Agreed! We had a great "input face-to-face" meeting at Microsoft back in June, and the collaboration between IE, Safari, Firefox and Chrome teams seems better than ever. Despite our differences of opinion, we finally all appear to be working towards common goals with interoperability foremost.


> but the web is now looking more fragmented than at any point since IE3 vs Netscape

Is there really need to engage in hyperbole? The situation is bad enough without having to resort to exaggerations for effect.

The IE6 lack of support for transparent pngs and a host of other incompatibilities also fragmented the web and in effect the situation is much better now because most sites just work in IE 11 even though developers only tested in Chrome and or Firefox. This is true unless you're using features that haven't made it through the standardization process yet like webrtc. That sites "just work" in the latest version of IE without testing wasn't the case 5 years ago, or even 3 years ago.


I'd flip it around and say the opposite, myself!

Browser vendors generally seem to be working pretty closely to build a consistent platform. While they've all got their own priorities, as ever, there's lots of collaboration in many areas. We've got cross-platform graphics, WebGL is almost useable, CSS support is good… and so on.

Compared to a few years ago, when we had to build sites that scaled from IE6 all the way to the iPhone, the web is much more uniform and pleasant to work with.


I think you've reached a slightly perverse conclusion.

From the source:

>Pointer events would likely never supplant touch events on the web (especially without support from Safari).

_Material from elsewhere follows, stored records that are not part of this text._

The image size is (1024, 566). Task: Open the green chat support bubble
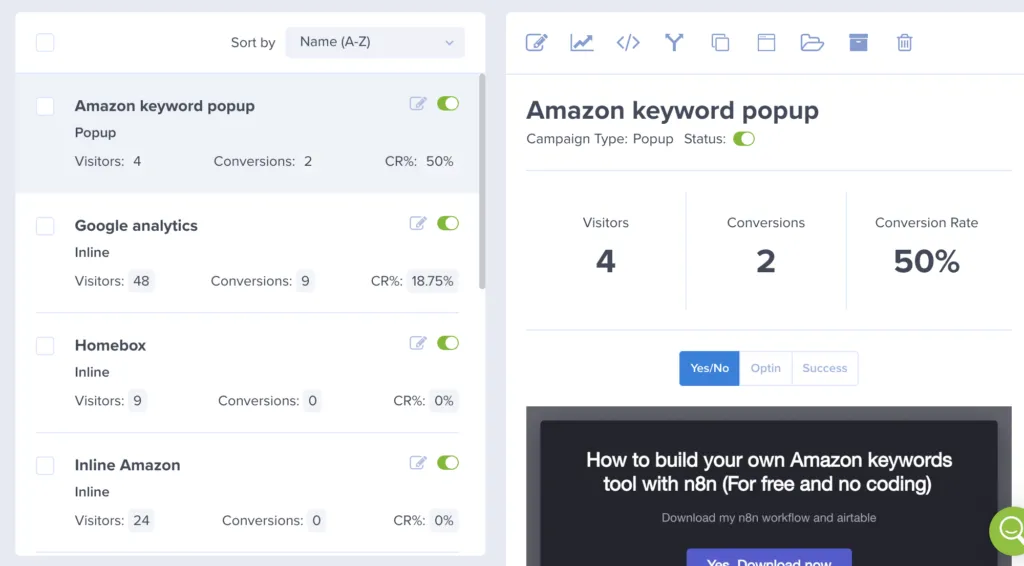[x=1008, y=530]
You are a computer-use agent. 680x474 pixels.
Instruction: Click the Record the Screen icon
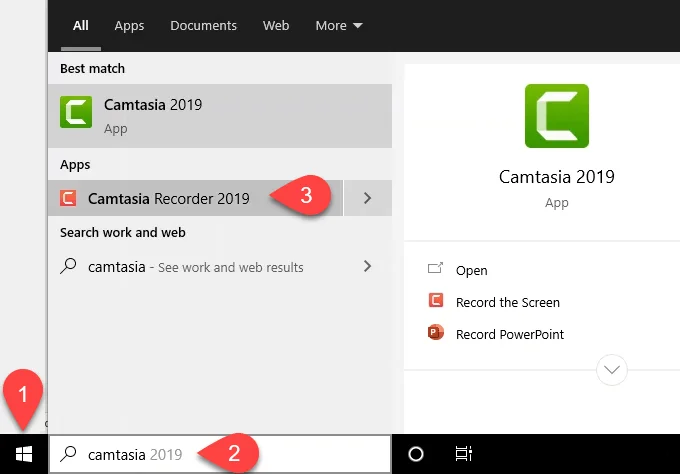436,302
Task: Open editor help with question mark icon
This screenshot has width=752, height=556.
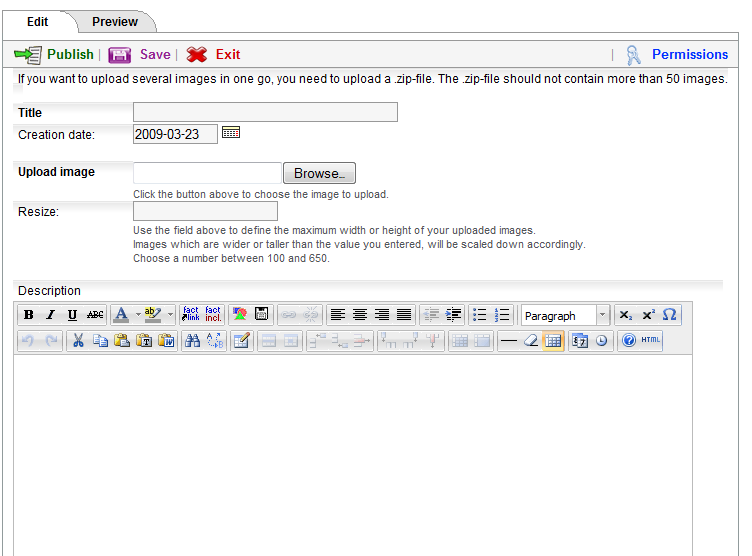Action: coord(628,341)
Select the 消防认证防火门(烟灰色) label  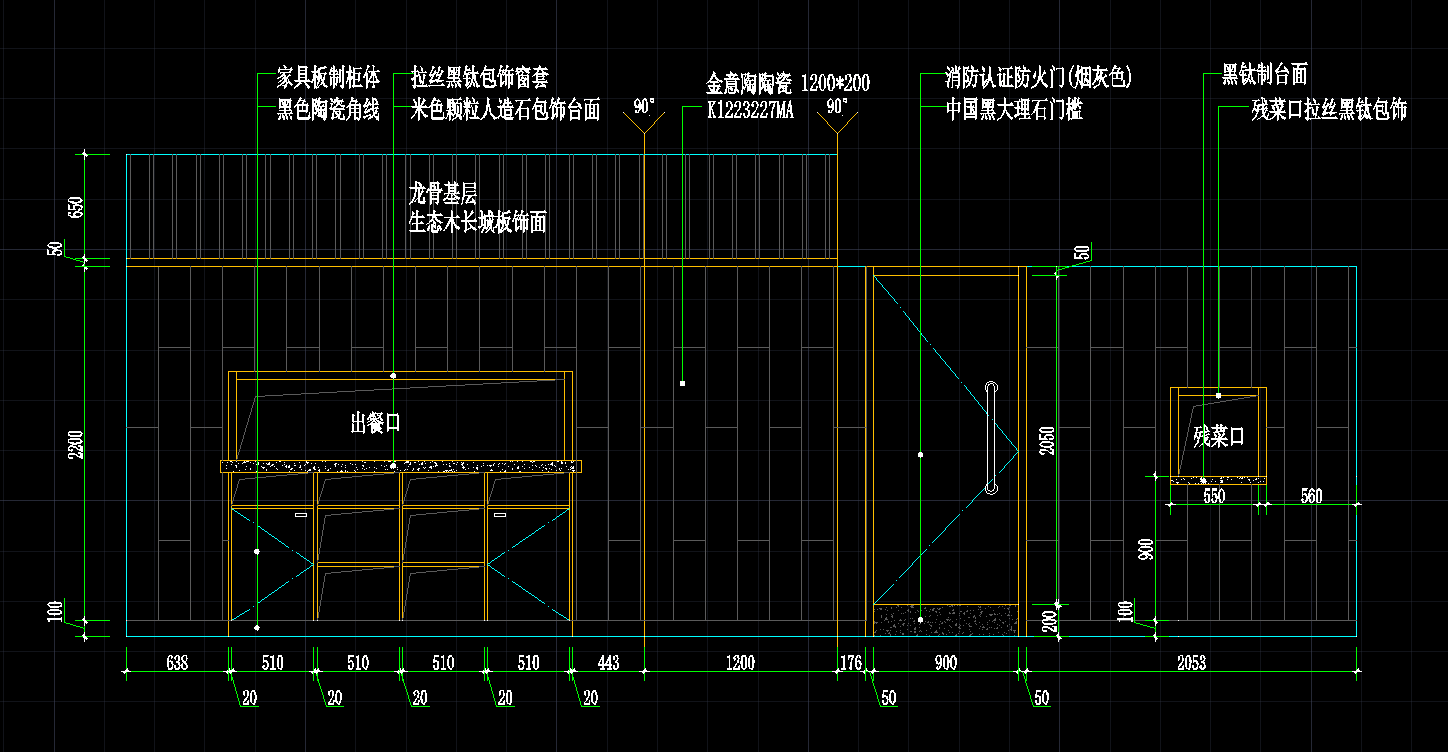coord(1038,78)
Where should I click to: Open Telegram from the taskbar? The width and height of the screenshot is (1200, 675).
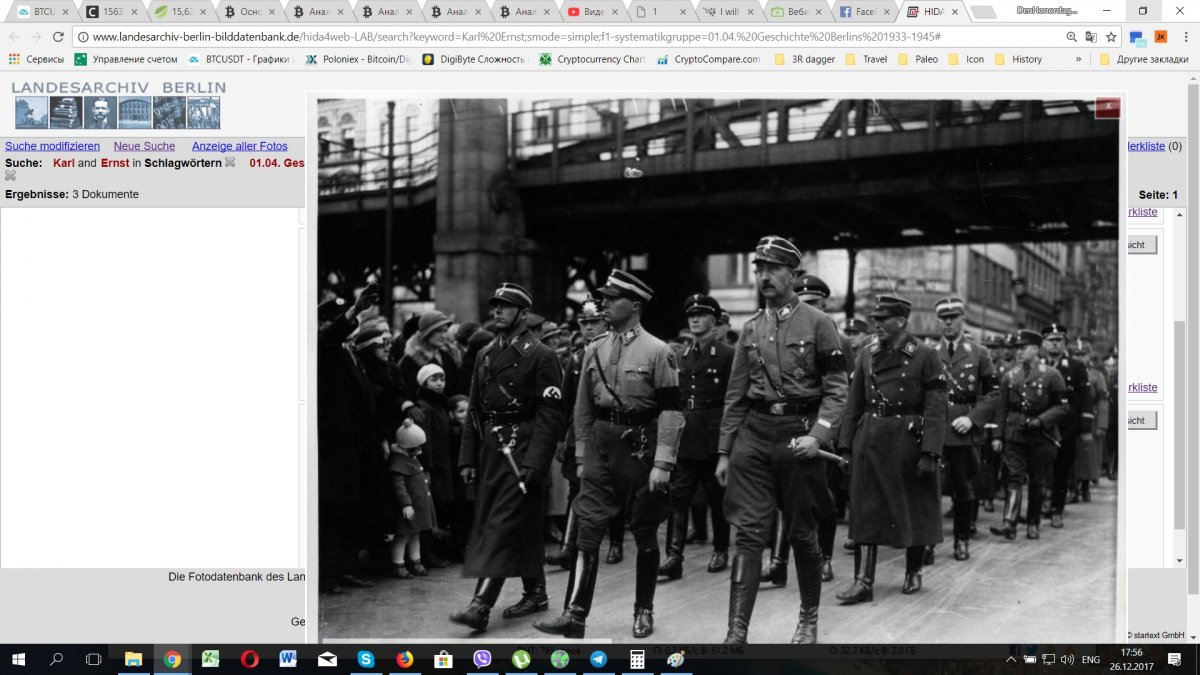[598, 659]
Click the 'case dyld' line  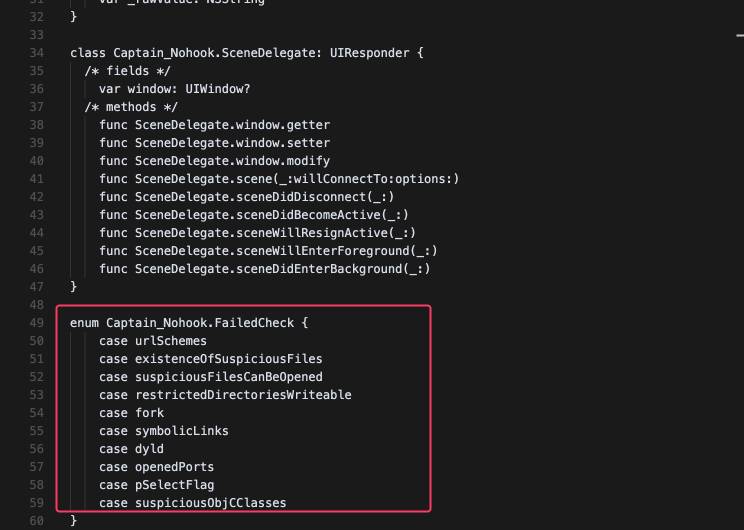pos(131,449)
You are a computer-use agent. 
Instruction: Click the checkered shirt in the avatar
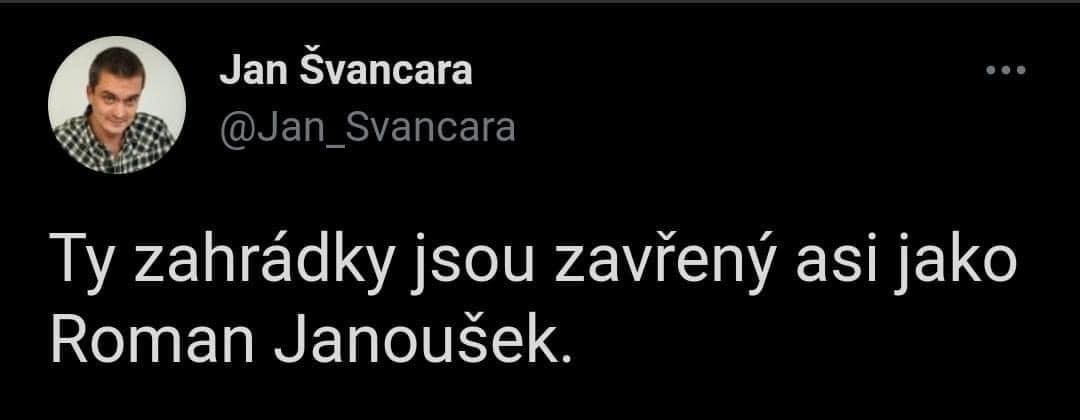tap(114, 144)
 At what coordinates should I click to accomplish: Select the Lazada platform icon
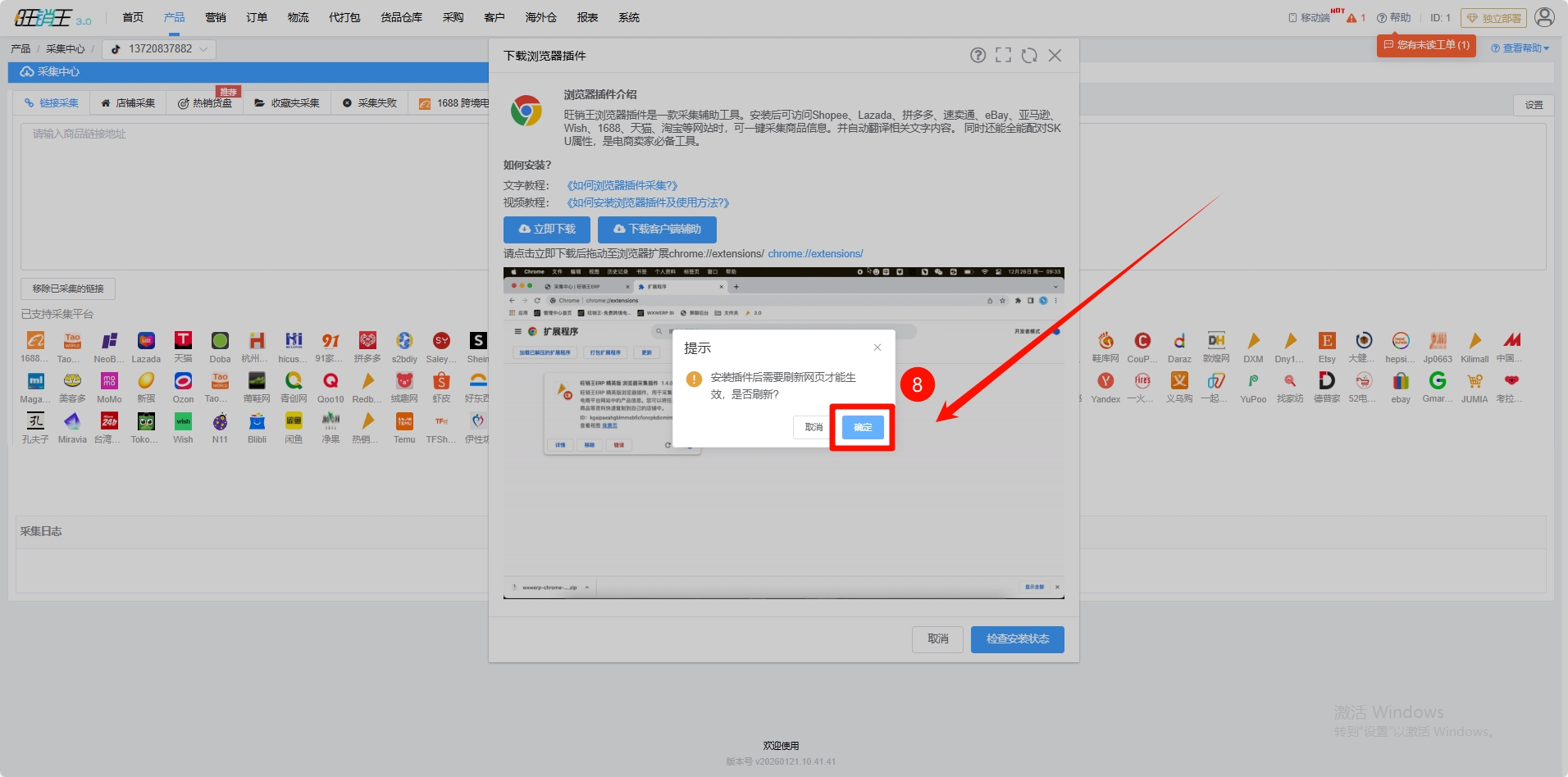(x=146, y=341)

Since touch events are here to stay, supporting another largely redundant input model has a high long-term complexity cost on the web platform.

Sounds to me like the Blink time is trying to use their say to reduce fragmentation and they've taken the side of practicality. Rough consensus and running code indeed.

The other points seem equally sensible to me (at least at first glance) - and a long way from "ignoring each other as much as possible while pursuing their own improvements"


The Blink team have simply become the new IE style refuseniks, using mobile performance as the standard excuse. Mozilla, Apple and Microsoft have all been creating new "standard" APIs which no one else implements, yet in order to get best performance on their systems you have to use.

If you read the history of that bug someone rightly points out a key thing is MS have to support the pen on surface, and that was as important to MS there as multitouch was to Apple with iOS. Mobile performance is clearly that to the Chrome team, and this mismatch of priorities is what is at the root of the problem.


> The Blink team have simply become the new IE style refuseniks

Don't kid yourself. Sometimes it's the IE team that refuses to play along. Example: WebRTC.

Overall I feel that the cooperation between vendors on standards is quite good. but you can't expect all these mega corps to agree on everything all the time.


On the contrary! I work on the IE team and we're playing along nicely. Google just joined us on the ORTC spec, which Chrome considers to be essentially Web RTC 1.1.

http://www.cnet.com/news/reconciliation-draws-closer-for-sky...

For IE implementation status, follow along here: http://status.modern.ie/webrtcobjectrtcapi

and check out our ORTC prototype: http://html5labs.interoperabilitybridges.com/prototypes/obje...


You mean like Apple refusing Pointer Events first, or Mozilla refusing WebP, NaCL/PNaCl/Pepper, trying to refuse Web Audio, MS refusing WebGL, Canvas, Web Audio, WebRTC.

Every vendor fights their own turf battles. Not-invented-here seems to also be a big issue in standards committees.


Unless I want to use the newest APIs and features, the web technologies seem pretty good for my taste, I design/develop my websites in Chrome, and most of times, they work fine or need minor fixes in IE/Firefox.

I feel relieved now, compared with the old IE6 days.

Anyway, caniuse.com is a pretty good tool when I'm in doubt about using a new API/feature.